EXERCISE DESCRIPTION: Show every line of the material below that contains the string "submenu". Case counts.

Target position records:
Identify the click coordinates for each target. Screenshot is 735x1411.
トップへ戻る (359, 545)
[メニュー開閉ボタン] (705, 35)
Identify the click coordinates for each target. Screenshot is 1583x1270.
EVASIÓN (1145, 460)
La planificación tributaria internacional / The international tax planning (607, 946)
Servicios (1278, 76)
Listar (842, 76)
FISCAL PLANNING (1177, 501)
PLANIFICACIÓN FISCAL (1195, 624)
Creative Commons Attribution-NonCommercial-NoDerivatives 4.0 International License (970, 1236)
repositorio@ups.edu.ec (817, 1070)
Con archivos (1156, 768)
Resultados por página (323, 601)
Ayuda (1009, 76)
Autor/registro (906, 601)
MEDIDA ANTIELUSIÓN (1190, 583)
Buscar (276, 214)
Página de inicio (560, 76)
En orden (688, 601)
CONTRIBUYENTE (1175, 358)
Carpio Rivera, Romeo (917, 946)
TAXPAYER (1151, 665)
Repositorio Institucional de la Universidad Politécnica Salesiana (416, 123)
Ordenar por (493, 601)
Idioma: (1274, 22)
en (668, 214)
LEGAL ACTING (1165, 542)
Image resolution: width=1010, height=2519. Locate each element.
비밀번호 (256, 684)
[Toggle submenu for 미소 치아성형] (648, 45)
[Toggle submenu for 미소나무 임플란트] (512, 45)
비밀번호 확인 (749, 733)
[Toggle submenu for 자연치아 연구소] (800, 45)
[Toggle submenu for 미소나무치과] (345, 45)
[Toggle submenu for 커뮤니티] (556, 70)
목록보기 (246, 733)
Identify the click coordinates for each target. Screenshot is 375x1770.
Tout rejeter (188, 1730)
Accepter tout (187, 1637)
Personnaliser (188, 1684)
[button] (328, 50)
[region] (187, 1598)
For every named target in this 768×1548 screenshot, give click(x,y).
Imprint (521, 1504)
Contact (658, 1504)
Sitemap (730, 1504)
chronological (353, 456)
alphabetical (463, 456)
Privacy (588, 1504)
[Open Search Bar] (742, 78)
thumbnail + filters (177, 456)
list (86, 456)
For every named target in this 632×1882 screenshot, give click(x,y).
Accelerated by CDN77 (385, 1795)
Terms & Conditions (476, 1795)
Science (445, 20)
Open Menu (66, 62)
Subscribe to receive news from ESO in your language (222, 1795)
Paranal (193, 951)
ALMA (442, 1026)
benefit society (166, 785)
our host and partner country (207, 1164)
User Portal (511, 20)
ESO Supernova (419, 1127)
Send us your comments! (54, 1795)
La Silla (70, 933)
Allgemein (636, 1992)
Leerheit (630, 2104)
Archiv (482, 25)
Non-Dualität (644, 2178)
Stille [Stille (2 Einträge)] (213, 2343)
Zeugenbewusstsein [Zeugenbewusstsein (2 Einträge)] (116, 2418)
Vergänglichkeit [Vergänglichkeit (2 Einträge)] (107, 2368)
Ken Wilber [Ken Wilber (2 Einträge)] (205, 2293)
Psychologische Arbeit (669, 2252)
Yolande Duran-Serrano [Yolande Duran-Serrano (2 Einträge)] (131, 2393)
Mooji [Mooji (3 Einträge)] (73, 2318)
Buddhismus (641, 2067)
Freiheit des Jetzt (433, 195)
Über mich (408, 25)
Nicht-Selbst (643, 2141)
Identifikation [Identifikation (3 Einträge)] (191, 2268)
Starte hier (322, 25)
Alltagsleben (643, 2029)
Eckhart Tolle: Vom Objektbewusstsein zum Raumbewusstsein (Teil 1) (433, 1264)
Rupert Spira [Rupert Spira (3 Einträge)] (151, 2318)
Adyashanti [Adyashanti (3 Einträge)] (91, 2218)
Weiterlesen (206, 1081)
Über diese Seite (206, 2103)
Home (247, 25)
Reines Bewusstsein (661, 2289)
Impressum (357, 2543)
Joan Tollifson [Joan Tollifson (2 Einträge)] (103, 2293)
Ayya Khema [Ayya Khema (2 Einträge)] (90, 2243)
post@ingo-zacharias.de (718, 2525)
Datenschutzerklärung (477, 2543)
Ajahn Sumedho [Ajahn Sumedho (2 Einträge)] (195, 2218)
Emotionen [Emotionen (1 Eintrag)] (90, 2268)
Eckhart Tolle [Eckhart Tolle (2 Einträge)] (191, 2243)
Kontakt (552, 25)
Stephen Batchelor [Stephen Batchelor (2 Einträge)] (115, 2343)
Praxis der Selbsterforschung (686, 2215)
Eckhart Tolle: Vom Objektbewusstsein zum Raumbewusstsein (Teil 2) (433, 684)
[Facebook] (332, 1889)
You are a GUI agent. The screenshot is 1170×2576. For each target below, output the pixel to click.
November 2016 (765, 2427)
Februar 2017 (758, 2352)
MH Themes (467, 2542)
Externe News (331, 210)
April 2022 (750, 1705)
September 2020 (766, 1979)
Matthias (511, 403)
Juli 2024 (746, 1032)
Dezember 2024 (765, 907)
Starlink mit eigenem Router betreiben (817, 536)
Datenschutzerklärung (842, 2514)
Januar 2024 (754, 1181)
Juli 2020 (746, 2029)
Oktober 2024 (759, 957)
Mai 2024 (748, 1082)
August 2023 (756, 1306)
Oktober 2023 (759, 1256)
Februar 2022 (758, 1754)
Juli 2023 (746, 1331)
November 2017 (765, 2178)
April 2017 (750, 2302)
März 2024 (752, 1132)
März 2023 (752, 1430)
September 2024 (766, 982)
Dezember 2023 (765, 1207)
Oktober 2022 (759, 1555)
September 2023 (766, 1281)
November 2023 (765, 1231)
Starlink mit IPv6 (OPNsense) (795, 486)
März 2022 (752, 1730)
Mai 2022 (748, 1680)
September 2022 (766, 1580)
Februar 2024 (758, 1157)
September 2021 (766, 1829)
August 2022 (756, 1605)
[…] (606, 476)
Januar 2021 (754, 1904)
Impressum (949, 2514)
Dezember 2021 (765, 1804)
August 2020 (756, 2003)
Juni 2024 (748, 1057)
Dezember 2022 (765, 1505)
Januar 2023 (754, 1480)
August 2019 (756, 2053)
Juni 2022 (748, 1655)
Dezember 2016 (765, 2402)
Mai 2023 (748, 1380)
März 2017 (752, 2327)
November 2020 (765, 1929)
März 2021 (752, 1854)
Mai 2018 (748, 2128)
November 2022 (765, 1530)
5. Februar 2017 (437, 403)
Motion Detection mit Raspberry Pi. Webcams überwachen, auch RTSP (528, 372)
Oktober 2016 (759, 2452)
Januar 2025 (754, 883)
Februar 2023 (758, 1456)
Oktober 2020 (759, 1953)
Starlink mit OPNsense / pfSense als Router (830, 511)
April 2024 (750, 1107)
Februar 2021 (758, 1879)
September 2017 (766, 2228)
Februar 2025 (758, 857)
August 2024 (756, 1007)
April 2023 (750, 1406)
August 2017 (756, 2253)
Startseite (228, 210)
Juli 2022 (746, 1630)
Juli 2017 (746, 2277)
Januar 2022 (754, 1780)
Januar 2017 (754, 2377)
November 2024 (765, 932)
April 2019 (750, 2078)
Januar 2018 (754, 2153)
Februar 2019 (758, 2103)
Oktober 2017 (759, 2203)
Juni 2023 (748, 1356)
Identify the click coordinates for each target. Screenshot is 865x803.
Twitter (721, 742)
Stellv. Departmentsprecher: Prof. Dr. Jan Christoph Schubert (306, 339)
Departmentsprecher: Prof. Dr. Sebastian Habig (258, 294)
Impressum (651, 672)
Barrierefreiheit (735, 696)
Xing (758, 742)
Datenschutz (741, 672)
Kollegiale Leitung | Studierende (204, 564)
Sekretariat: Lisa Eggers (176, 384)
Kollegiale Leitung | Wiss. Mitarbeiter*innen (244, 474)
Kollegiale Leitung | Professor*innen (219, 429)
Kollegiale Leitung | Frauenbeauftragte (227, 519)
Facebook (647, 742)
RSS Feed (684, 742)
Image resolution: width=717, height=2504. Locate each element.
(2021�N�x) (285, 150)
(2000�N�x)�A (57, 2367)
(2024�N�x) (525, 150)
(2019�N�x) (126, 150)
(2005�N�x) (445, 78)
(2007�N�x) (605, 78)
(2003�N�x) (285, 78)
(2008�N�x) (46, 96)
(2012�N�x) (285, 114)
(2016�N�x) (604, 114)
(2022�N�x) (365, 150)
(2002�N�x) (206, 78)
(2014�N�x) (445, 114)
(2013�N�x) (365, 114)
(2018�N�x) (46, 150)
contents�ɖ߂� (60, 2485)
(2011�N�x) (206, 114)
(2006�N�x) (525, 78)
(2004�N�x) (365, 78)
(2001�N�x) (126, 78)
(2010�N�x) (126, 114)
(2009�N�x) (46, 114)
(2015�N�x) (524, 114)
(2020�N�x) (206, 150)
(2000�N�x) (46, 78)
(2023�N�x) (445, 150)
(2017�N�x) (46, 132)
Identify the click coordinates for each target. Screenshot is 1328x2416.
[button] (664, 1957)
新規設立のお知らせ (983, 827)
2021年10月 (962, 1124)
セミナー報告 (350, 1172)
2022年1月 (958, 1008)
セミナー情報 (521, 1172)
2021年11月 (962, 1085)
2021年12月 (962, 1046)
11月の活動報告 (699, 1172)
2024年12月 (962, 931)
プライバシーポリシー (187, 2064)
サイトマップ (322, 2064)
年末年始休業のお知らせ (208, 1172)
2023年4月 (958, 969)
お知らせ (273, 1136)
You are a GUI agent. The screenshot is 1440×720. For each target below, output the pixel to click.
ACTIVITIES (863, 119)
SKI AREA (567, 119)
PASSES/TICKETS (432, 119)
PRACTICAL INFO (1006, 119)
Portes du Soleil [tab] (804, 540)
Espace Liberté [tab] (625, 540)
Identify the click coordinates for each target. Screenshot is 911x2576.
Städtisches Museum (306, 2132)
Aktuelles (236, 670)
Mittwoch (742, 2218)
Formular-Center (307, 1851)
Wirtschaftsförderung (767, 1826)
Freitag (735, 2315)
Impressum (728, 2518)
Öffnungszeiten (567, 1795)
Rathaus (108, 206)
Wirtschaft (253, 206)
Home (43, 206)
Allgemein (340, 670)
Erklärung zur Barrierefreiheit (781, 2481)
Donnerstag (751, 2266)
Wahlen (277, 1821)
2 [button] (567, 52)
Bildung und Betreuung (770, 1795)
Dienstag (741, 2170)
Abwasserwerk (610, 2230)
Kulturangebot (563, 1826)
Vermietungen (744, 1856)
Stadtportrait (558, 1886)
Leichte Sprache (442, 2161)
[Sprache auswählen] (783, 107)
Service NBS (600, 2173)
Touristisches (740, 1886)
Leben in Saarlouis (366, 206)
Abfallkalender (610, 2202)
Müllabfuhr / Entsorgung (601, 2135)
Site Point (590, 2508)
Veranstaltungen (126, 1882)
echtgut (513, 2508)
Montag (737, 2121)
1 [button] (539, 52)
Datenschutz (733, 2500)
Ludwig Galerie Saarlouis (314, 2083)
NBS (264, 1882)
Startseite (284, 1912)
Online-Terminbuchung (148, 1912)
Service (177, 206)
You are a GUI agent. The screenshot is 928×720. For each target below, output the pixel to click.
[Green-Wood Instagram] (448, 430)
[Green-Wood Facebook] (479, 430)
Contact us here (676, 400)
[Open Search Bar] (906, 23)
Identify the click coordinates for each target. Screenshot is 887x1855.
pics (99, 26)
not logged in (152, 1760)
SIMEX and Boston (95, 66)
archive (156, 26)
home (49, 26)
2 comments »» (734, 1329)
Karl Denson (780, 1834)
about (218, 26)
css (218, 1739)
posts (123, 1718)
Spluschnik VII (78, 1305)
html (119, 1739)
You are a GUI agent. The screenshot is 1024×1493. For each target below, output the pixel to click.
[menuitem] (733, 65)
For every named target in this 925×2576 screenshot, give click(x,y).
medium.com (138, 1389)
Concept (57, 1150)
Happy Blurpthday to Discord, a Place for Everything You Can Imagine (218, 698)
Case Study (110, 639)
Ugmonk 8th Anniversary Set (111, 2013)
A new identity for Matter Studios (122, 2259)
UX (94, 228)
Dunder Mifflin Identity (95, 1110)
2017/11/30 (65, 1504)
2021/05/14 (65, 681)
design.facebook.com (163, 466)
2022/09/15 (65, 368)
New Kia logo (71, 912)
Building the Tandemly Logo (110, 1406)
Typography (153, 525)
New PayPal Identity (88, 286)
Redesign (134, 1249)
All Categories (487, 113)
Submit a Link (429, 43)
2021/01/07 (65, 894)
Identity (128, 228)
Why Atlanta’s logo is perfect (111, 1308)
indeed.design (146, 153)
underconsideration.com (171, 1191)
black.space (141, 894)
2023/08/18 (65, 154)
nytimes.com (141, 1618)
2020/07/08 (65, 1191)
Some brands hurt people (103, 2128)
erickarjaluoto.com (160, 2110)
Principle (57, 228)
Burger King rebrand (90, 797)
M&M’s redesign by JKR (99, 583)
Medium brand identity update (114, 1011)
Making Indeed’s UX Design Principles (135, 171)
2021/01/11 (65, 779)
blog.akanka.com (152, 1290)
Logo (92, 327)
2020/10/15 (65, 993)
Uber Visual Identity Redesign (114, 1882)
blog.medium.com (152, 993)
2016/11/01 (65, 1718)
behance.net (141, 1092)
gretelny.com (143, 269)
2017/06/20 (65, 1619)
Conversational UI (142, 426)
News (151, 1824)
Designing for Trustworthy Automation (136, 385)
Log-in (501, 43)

ANSWER TO THE PROBLEM:
[Toggle submenu for 미소 치아성형] (648, 45)
[Toggle submenu for 미소나무 임플란트] (512, 45)
[Toggle submenu for 자연치아 연구소] (800, 45)
[Toggle submenu for 미소나무치과] (345, 45)
[Toggle submenu for 커뮤니티] (556, 70)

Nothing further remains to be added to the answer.